Not too long after the trip, I was starting to get a distant feeling about Boxing. The constant Pacquiao and Mayweather talk was growing tiresome and I just found myself not caring as much as I used to.

Maybe after seeing my heroes in Canastota, I was bound to have a letdown. Boxing seems to make it very difficult to follow the sport. I’m not a big fan of watching fights on my tiny computer screen and I find it harder and harder to justify paying for the Pay Per-View that are shoved down our throats on a consistent basis.

There is no newspaper coverage of anything except Pacquiao and even that is minor. There are weekly columns in my local paper that cover “This week’s action”, but guess what, it’s all MMA coverage.

I was at a family party not too long ago and there were about fifteen kids ranging in age from twelve to eighteen. I asked them all the same question, “Do you follow Boxing?” The vote was unanimous, not one of them followed Boxing or knew anyone in the sport outside of Manny Pacquiao and Floyd Mayweather. To add to my pain that night, they all explained how they followed MMA and could tell everything and everyone involved in that sport now.

I have been called an old geezer who just can’t get out of the past and you know what, I’m starting to agree. I would much rather watch my old VHS tapes of classics bouts instead of trying to find a Mexican station at 12:30 am on a Friday morning and watch two bantamweights that I’ve never heard of, or pay someone ten bucks to watch a horrific card from Philadelphia on my computer screen.

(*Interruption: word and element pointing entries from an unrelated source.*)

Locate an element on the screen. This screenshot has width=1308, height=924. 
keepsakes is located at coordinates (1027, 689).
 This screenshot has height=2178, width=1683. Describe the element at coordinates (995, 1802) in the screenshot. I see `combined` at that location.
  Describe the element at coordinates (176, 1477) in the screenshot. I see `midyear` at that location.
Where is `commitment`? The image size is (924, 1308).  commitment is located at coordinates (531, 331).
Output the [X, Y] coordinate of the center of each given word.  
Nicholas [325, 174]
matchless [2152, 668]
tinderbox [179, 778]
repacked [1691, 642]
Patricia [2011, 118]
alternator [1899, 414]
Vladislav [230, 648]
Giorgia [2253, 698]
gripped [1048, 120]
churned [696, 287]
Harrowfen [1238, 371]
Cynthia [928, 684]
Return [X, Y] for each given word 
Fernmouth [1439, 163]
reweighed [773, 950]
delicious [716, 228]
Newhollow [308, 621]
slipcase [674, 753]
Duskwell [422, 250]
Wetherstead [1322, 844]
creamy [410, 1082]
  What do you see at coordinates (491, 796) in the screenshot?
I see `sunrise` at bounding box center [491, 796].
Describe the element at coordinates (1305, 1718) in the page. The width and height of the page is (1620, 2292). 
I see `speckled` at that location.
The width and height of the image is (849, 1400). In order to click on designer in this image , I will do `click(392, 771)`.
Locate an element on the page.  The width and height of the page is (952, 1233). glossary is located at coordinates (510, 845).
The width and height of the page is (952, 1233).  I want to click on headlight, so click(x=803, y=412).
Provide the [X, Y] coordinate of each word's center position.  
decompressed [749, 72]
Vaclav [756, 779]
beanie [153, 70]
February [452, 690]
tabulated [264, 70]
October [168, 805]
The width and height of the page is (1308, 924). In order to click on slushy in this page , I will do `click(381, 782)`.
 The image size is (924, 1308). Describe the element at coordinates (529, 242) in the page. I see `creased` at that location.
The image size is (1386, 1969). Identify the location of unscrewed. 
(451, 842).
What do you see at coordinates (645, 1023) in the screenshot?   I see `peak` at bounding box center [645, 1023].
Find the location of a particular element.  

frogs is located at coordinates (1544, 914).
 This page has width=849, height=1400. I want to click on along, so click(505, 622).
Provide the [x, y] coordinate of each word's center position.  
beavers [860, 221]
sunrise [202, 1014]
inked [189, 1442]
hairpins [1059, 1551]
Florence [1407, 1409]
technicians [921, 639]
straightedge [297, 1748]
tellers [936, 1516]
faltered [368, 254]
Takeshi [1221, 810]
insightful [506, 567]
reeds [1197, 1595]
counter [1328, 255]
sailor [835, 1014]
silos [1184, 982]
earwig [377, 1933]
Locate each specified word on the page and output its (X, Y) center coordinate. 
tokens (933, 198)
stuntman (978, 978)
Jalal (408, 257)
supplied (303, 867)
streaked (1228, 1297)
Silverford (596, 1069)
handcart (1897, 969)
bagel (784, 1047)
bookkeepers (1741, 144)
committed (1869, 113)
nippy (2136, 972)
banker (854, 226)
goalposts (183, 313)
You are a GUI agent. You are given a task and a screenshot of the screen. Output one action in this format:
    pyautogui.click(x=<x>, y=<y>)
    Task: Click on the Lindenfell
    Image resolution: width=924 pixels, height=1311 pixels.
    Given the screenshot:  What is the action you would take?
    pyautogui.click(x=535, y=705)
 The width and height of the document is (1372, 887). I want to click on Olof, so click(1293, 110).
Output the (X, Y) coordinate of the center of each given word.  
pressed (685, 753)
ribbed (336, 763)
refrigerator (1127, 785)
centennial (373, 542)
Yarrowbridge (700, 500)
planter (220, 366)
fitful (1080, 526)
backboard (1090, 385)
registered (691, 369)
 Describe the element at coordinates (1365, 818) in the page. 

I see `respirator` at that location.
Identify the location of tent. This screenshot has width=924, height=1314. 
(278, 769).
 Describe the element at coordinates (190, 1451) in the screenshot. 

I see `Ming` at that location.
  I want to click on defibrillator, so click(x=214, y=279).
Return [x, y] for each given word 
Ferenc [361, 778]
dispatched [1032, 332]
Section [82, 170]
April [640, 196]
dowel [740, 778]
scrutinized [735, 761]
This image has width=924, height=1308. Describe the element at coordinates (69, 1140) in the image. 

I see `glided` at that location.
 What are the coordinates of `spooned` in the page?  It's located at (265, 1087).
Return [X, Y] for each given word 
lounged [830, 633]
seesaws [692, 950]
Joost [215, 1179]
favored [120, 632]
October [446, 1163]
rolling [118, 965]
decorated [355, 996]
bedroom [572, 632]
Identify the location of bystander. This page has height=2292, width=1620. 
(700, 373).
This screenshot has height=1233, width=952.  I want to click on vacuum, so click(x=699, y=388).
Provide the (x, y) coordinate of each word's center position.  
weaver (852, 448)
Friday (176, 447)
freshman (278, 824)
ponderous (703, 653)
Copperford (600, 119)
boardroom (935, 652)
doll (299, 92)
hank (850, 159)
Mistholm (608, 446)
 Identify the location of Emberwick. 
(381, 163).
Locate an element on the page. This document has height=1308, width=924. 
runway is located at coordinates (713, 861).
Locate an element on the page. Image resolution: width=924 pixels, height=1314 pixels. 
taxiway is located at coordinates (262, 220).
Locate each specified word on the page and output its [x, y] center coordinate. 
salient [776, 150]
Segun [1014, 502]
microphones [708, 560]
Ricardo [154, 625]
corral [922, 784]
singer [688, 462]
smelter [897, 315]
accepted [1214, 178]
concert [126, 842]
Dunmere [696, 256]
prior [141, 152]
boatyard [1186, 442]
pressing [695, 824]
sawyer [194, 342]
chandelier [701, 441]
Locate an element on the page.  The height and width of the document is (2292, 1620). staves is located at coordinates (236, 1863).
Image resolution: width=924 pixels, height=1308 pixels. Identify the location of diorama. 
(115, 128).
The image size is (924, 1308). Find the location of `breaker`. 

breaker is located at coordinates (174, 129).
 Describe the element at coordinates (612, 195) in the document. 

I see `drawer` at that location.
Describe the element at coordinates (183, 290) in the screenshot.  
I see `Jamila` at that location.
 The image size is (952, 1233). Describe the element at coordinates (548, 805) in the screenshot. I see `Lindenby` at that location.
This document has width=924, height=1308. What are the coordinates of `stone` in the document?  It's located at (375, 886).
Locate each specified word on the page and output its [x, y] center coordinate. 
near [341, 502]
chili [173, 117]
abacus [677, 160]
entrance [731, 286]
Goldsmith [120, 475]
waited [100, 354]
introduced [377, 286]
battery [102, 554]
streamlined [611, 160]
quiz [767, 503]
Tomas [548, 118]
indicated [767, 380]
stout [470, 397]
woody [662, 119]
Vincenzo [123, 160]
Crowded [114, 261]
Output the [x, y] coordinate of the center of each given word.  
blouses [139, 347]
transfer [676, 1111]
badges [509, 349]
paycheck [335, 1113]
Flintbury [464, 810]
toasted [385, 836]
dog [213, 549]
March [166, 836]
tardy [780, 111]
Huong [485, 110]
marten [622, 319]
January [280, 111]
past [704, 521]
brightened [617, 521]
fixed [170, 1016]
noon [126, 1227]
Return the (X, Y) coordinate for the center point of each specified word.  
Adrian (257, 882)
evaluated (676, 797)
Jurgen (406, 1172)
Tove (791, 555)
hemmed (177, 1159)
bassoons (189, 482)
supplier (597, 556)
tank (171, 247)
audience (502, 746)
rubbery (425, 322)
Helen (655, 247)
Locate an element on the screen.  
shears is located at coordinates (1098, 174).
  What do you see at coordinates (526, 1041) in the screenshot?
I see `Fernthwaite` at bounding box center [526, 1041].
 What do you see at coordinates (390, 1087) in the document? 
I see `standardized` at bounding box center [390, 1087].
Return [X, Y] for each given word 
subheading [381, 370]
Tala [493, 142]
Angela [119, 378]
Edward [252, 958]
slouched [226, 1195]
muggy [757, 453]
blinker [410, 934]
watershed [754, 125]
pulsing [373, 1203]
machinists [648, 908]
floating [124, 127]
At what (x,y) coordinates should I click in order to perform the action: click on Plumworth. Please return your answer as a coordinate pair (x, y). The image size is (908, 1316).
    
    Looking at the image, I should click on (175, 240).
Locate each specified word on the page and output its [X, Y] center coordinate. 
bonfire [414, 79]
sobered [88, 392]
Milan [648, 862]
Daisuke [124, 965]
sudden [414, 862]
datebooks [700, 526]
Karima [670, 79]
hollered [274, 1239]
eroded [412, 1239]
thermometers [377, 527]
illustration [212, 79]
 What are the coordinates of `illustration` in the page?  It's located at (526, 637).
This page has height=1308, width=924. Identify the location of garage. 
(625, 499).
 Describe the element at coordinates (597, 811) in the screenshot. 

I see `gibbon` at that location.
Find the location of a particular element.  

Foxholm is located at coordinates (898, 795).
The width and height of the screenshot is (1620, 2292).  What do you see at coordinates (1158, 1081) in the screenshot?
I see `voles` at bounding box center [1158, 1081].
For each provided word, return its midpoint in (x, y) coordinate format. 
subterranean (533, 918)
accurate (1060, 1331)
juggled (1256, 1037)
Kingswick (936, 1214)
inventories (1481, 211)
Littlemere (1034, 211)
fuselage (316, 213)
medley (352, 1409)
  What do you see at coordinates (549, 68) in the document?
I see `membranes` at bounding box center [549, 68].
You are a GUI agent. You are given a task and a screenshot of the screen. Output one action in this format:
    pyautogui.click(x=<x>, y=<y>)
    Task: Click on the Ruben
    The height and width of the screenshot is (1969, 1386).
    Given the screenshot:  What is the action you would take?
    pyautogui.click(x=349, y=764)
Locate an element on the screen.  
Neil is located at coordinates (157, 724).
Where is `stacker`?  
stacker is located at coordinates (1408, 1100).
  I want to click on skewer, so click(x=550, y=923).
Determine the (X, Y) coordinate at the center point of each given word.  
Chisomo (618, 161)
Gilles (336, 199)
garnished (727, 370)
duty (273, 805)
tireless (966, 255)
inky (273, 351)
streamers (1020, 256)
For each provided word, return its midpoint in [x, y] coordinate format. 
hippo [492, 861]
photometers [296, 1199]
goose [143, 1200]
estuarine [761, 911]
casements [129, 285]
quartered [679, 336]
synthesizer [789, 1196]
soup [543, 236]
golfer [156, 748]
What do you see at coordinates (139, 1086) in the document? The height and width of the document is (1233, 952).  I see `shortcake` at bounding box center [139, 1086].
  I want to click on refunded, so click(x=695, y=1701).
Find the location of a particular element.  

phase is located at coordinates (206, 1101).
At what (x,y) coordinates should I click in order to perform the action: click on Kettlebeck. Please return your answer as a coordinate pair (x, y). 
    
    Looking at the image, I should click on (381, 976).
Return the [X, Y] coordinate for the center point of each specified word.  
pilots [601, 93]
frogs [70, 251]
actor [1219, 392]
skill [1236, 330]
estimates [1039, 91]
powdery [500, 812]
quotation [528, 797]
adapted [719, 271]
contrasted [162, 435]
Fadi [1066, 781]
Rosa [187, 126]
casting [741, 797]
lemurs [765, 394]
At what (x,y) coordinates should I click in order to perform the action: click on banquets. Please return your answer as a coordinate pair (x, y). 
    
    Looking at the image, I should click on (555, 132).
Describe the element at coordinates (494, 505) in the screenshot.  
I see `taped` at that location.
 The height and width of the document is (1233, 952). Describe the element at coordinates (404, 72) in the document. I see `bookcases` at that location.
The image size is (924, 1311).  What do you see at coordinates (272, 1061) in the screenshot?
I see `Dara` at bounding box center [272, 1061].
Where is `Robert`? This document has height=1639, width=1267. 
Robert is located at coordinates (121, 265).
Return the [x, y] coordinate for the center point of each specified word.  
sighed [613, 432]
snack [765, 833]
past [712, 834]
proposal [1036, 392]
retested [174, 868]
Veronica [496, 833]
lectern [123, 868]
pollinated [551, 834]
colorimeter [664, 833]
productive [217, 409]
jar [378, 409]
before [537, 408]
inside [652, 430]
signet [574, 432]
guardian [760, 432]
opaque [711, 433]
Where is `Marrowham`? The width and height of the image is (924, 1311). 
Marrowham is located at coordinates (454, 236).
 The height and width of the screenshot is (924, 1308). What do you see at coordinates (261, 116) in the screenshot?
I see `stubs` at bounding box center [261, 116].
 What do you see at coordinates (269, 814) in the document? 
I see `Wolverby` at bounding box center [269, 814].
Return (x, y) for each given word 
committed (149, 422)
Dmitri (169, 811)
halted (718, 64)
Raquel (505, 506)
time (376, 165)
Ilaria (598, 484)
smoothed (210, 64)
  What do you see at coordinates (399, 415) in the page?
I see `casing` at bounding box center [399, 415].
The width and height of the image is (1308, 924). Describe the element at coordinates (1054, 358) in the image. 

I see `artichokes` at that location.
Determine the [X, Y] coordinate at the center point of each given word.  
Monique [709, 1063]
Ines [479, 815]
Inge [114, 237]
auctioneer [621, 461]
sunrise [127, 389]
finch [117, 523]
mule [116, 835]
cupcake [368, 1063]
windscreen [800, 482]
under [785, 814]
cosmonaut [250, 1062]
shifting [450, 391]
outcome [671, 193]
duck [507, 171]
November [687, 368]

I’m a lifelong Boxing fan and I’m sure I’ll eventually get out of my rut and get back on the Boxing horse, but for now the sport has tired me out and I needed a break.

Boxing has already become a niche sport as it is and I’m very concerned where the next generation of fans will be coming from. There seems to be more old-goats like me that can’t let go of the past than there are kids following the sweet science.

I guess for now, it’s off to the VHS storage box in the mancave to find my old Camacho-Rosario fight so I can be in love with Boxing again.

To answer the initial question of “Has Boxing lost me?” Probably not, I think Boxing has just misplaced me for a while.

Until we meet again my friends, or least until Pacquiao and Mayweather meet for the first time.